Drug Interactions between ivacaftor / lumacaftor and seladelpar

MONITOR: Coadministration with inhibitors of the breast cancer resistance protein (BCRP) may increase the plasma concentrations and effects of seladelpar, which is a substrate of this efflux transporter. A clinical drug interaction study found that the systemic exposure (AUC) and maximum plasma concentration (Cmax) of a single dose of seladelpar (10 mg) increased by 2.1- and 2.9-fold, respectively, when administered with a single dose of the BCRP inhibitor cyclosporine (600 mg) in healthy subjects.

MANAGEMENT: Close monitoring for adverse reactions is advised if seladelpar is administered concurrently with a BCRP inhibitor. Liver tests should be monitored as clinically indicated and treatment with seladelpar may need to be held or permanently discontinued if liver tests worsen and/or clinical hepatitis develops. The labeling of the inhibitor should also be consulted as some inhibitors may continue to have effects on this transporter even after the agent has been discontinued.
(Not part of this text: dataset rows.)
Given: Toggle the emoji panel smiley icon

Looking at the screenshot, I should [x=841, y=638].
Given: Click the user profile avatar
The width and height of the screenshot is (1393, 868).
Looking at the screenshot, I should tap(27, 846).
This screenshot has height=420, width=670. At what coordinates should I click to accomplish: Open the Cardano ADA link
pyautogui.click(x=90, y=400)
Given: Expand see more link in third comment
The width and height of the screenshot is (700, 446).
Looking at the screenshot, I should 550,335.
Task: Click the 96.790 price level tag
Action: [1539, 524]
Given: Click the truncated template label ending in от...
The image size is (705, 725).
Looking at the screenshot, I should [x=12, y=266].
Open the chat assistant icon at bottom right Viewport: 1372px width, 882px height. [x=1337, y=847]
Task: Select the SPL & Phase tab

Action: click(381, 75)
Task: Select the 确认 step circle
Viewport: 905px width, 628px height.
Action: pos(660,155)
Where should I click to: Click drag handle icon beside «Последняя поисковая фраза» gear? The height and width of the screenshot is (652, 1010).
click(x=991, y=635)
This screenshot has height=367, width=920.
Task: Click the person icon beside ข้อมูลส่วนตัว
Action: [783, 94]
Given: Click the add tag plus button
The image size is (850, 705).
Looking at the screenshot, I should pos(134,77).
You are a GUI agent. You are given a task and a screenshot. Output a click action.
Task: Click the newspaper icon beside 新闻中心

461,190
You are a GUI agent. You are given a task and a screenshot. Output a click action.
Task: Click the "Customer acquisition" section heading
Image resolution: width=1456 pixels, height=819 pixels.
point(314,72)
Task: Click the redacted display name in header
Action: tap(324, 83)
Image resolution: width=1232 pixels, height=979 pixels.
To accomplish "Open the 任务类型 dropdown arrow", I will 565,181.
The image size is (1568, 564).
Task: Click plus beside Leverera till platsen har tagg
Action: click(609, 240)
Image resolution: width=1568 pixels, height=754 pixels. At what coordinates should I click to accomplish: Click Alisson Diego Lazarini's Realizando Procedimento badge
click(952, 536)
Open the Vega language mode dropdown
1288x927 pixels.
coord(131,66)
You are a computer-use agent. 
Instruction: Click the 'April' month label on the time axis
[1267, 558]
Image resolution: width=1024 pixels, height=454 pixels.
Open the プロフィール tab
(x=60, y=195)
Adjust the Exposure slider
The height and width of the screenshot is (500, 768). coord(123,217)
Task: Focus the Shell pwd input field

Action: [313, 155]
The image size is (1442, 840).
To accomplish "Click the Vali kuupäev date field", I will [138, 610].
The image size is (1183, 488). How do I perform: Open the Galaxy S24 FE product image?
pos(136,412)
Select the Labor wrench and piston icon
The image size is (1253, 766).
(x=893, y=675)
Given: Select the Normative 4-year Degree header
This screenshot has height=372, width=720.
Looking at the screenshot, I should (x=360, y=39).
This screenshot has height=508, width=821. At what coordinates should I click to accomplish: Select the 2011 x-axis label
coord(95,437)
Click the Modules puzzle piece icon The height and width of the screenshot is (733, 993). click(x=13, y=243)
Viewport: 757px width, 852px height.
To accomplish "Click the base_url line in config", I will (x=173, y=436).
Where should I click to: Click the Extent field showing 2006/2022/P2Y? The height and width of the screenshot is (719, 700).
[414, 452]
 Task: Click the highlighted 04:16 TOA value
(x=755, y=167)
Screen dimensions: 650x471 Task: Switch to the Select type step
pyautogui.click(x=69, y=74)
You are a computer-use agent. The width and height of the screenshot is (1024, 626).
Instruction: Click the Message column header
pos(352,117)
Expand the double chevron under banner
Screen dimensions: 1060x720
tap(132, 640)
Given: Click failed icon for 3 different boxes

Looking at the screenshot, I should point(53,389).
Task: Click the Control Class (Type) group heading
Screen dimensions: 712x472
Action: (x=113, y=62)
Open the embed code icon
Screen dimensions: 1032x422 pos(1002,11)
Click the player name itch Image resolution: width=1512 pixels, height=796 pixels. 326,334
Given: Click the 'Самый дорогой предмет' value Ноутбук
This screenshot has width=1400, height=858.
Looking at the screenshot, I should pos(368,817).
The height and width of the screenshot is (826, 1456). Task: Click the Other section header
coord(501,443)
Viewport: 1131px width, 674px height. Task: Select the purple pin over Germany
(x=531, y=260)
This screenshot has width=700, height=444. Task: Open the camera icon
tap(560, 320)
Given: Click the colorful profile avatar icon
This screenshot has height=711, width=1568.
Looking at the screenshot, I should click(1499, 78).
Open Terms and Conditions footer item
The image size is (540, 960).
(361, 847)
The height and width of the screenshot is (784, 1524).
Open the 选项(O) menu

GENERALLY AVOID: Concomitant administration with inhibitors of the organic anion transporter 3 (OAT3) may increase the plasma concentrations of seladelpar, which is a substrate of this renal transporter. Administration of the OAT3 inhibitor probenecid (500 mg four times daily) to healthy subjects on days 1 through 4, with a single dose of seladelpar (10 mg) administered on day 2 resulted in an increase of seladelpar's systemic exposure (AUC) and maximum plasma concentration (Cmax) of 2- and 4.69-fold, respectively. Additionally, the mean cumulative urinary excretion of seladelpar was unquantifiable in the presence of probenecid, compared to 2.1 mcg in the absence of probenecid.

MANAGEMENT: Concurrent use of seladelpar with OAT3 inhibitors should generally be avoided.